HECHOS Y ACTUACIÓN RELEVANTE:
La síntesis del aspecto fáctico en este asunto aparece en la sentencia recurrida, así:
“En el año de 1.994, el señor Jorge Hernando Sánchez Mejía, Gerente de comercio exterior de la compañía Colgate Palmolive, acordó verbalmente con el señor José Ángel López Herrera, Gerente de la sociedad Merlo-n Ltda., la consecución de algunos cupos de reposición de materias primas, de acuerdo con lo dispuesto en la Ley 444 de 1.967, conocida como Plan Vallejo, las que se referían a los programas identificados con los números 009-3937-4034-4331-427-4420-4165-4184-4106, cupos que fueron tramitados y aprobados ante el INCOMEX, mediante la comunicación respectiva de la Compañía COLGATE PALMOLIVE, ocurriendo que luego, Directivas de tal Instituto encontraron inconsistencias en la aprobación de los mismos, por la falta de soportes relacionados con las declaraciones de exportación, necesarias en dicho trámite, lo cual llevó a que se compulsaran las copias correspondientes para la DIAN, la que impuso las multas respectivas a la empresa COLGATE PALMOLIVE, la cual había pagado un poco más de setecientos millones de pesos ($700.000.000), a la Sociedad Merlo-n Ltda., por las gestiones que a la postre resultaron ilegales”.

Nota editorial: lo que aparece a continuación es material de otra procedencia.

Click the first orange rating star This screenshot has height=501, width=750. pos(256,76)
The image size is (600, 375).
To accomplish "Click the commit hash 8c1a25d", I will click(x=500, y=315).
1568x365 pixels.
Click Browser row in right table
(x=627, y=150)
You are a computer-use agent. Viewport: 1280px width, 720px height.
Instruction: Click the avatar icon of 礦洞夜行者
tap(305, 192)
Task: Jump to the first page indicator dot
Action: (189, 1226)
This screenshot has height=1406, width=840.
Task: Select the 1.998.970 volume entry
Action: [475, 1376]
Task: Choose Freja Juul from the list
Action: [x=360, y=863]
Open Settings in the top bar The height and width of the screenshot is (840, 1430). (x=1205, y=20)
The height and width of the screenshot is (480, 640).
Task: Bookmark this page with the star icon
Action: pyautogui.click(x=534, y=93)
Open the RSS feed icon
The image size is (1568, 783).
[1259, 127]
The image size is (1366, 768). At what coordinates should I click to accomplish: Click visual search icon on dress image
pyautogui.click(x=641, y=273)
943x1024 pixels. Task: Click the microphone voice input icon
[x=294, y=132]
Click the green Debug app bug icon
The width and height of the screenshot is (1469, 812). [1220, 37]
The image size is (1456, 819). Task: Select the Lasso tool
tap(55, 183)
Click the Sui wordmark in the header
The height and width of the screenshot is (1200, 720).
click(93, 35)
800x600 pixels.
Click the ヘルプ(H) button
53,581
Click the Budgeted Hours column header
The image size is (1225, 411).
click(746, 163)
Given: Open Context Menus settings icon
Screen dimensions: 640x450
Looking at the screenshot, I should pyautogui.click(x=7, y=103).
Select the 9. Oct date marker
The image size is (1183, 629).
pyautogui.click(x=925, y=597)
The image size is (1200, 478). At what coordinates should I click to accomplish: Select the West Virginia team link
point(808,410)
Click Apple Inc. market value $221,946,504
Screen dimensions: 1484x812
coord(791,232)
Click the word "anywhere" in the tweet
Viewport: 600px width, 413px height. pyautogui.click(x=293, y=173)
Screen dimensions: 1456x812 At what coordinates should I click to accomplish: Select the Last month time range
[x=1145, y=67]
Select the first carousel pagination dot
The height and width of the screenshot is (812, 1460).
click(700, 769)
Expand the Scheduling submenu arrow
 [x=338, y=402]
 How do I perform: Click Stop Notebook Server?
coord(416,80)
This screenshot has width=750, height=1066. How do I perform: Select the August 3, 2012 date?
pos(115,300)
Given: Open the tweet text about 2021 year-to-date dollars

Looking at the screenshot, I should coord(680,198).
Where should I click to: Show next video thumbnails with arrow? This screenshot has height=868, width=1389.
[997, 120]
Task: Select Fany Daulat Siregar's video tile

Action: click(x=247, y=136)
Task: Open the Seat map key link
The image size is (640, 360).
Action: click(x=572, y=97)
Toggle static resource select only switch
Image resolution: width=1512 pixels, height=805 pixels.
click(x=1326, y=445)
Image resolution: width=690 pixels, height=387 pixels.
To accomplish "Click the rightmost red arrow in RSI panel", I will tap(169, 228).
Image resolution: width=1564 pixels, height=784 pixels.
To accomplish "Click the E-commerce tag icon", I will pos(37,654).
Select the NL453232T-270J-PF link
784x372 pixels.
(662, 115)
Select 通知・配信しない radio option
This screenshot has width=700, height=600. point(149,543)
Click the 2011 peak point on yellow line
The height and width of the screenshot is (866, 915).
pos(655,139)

Formulada denuncia penal por estos hechos en el mes de junio de 1.995, se decretó formal apertura de la instrucción el 19 de septiembre posterior, disponiéndose la vinculación procesal, entre otros, de Jorge Hernando Sánchez Mejía, José Ángel López Herrera y Wilfred Fernando Rico Sierra, cuya situación jurídica fue resuelta con caución prendaria, para los dos primeros por el delito de estafa y para el último por falsedad documental ideológica y prevaricato por acción.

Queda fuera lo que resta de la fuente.